▶ _GIVEN REQUEST_:
Reproduce each of the following rows verbatim, keeping every character and line break unchanged.

* BEGIN DATA FOR THE TASK *

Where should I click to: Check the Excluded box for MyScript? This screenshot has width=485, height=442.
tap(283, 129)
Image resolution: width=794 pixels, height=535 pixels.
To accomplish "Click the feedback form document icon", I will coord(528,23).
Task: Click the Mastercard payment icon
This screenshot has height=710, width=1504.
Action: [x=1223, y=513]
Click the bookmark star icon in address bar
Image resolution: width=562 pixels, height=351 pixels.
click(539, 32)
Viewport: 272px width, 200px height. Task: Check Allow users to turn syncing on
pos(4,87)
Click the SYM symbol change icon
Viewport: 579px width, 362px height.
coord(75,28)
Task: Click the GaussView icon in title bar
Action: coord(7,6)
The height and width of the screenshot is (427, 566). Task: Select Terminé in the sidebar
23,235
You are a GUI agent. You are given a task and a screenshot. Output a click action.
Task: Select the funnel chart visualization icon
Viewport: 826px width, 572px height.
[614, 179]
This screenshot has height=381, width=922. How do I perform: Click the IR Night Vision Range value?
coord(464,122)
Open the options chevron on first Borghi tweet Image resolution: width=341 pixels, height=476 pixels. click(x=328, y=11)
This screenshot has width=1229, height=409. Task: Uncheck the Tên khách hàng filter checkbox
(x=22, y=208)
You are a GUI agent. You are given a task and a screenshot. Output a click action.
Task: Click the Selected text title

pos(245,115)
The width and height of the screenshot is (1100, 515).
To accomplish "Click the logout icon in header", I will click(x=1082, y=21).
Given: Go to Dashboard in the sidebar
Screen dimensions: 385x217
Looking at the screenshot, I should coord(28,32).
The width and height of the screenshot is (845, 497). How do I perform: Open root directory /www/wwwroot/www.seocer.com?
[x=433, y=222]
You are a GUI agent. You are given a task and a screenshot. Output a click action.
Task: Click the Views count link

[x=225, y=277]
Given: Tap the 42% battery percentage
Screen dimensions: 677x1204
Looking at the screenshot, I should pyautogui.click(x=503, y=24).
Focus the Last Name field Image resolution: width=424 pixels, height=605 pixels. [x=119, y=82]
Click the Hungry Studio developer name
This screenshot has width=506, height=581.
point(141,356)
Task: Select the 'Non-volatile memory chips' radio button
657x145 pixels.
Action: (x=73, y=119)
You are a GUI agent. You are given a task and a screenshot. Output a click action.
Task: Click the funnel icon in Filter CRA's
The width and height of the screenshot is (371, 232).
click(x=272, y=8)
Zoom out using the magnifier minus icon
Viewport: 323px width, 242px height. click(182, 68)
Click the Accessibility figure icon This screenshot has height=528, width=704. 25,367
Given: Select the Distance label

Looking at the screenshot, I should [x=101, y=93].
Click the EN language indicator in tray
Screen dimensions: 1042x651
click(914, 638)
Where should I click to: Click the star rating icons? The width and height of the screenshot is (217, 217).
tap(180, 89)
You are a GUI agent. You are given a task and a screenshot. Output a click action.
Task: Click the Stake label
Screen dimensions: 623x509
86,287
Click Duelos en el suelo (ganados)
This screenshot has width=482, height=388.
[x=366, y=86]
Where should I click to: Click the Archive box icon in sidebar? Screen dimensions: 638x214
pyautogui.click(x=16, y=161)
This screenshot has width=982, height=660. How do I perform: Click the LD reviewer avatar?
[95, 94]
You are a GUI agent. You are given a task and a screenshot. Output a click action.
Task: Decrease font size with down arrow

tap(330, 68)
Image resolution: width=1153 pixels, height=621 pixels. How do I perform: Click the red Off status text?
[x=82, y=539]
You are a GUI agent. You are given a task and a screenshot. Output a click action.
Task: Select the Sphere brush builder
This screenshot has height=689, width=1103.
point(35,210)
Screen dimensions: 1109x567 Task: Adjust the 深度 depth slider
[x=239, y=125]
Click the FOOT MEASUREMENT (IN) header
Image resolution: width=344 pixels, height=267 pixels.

* END DATA FOR THE TASK *

▶ _TASK ANSWER_:
Where should I click to: Check the Excluded box for MyScript? This screenshot has width=485, height=442.
tap(283, 129)
Image resolution: width=794 pixels, height=535 pixels.
To accomplish "Click the feedback form document icon", I will coord(528,23).
Task: Click the Mastercard payment icon
This screenshot has height=710, width=1504.
Action: [x=1223, y=513]
Click the bookmark star icon in address bar
Image resolution: width=562 pixels, height=351 pixels.
click(539, 32)
Viewport: 272px width, 200px height. Task: Check Allow users to turn syncing on
pos(4,87)
Click the SYM symbol change icon
Viewport: 579px width, 362px height.
coord(75,28)
Task: Click the GaussView icon in title bar
Action: coord(7,6)
The height and width of the screenshot is (427, 566). Task: Select Terminé in the sidebar
23,235
You are a GUI agent. You are given a task and a screenshot. Output a click action.
Task: Select the funnel chart visualization icon
Viewport: 826px width, 572px height.
[614, 179]
This screenshot has height=381, width=922. How do I perform: Click the IR Night Vision Range value?
coord(464,122)
Open the options chevron on first Borghi tweet Image resolution: width=341 pixels, height=476 pixels. click(x=328, y=11)
This screenshot has width=1229, height=409. Task: Uncheck the Tên khách hàng filter checkbox
(x=22, y=208)
You are a GUI agent. You are given a task and a screenshot. Output a click action.
Task: Click the Selected text title

pos(245,115)
The width and height of the screenshot is (1100, 515).
To accomplish "Click the logout icon in header", I will click(x=1082, y=21).
Given: Go to Dashboard in the sidebar
Screen dimensions: 385x217
Looking at the screenshot, I should coord(28,32).
The width and height of the screenshot is (845, 497). How do I perform: Open root directory /www/wwwroot/www.seocer.com?
[x=433, y=222]
You are a GUI agent. You are given a task and a screenshot. Output a click action.
Task: Click the Views count link

[x=225, y=277]
Given: Tap the 42% battery percentage
Screen dimensions: 677x1204
Looking at the screenshot, I should pyautogui.click(x=503, y=24).
Focus the Last Name field Image resolution: width=424 pixels, height=605 pixels. [x=119, y=82]
Click the Hungry Studio developer name
This screenshot has width=506, height=581.
point(141,356)
Task: Select the 'Non-volatile memory chips' radio button
657x145 pixels.
Action: (x=73, y=119)
You are a GUI agent. You are given a task and a screenshot. Output a click action.
Task: Click the funnel icon in Filter CRA's
The width and height of the screenshot is (371, 232).
click(x=272, y=8)
Zoom out using the magnifier minus icon
Viewport: 323px width, 242px height. click(182, 68)
Click the Accessibility figure icon This screenshot has height=528, width=704. 25,367
Given: Select the Distance label

Looking at the screenshot, I should [x=101, y=93].
Click the EN language indicator in tray
Screen dimensions: 1042x651
click(914, 638)
Where should I click to: Click the star rating icons? The width and height of the screenshot is (217, 217).
tap(180, 89)
You are a GUI agent. You are given a task and a screenshot. Output a click action.
Task: Click the Stake label
Screen dimensions: 623x509
86,287
Click Duelos en el suelo (ganados)
This screenshot has width=482, height=388.
[x=366, y=86]
Where should I click to: Click the Archive box icon in sidebar? Screen dimensions: 638x214
pyautogui.click(x=16, y=161)
This screenshot has width=982, height=660. How do I perform: Click the LD reviewer avatar?
[95, 94]
You are a GUI agent. You are given a task and a screenshot. Output a click action.
Task: Decrease font size with down arrow

tap(330, 68)
Image resolution: width=1153 pixels, height=621 pixels. How do I perform: Click the red Off status text?
[x=82, y=539]
You are a GUI agent. You are given a task and a screenshot. Output a click action.
Task: Select the Sphere brush builder
This screenshot has height=689, width=1103.
point(35,210)
Screen dimensions: 1109x567 Task: Adjust the 深度 depth slider
[x=239, y=125]
Click the FOOT MEASUREMENT (IN) header
Image resolution: width=344 pixels, height=267 pixels.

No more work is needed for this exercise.